[[ EXTRACTED DATA, beginning ]]
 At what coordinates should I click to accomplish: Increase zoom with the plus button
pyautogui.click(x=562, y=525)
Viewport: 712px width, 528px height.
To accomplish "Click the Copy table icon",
[[ EXTRACTED DATA, end ]]
[[ EXTRACTED DATA, beginning ]]
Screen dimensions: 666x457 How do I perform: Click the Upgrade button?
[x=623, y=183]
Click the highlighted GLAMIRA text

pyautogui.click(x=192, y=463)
[[ EXTRACTED DATA, end ]]
[HOW TO COMPLETE THIS TASK]: Return, with no change at all, every line in the entries above from the line containing "Viewport: 712px width, 528px height." through the line containing "the Copy table".

[TASK RESPONSE]:
Viewport: 712px width, 528px height.
To accomplish "Click the Copy table icon",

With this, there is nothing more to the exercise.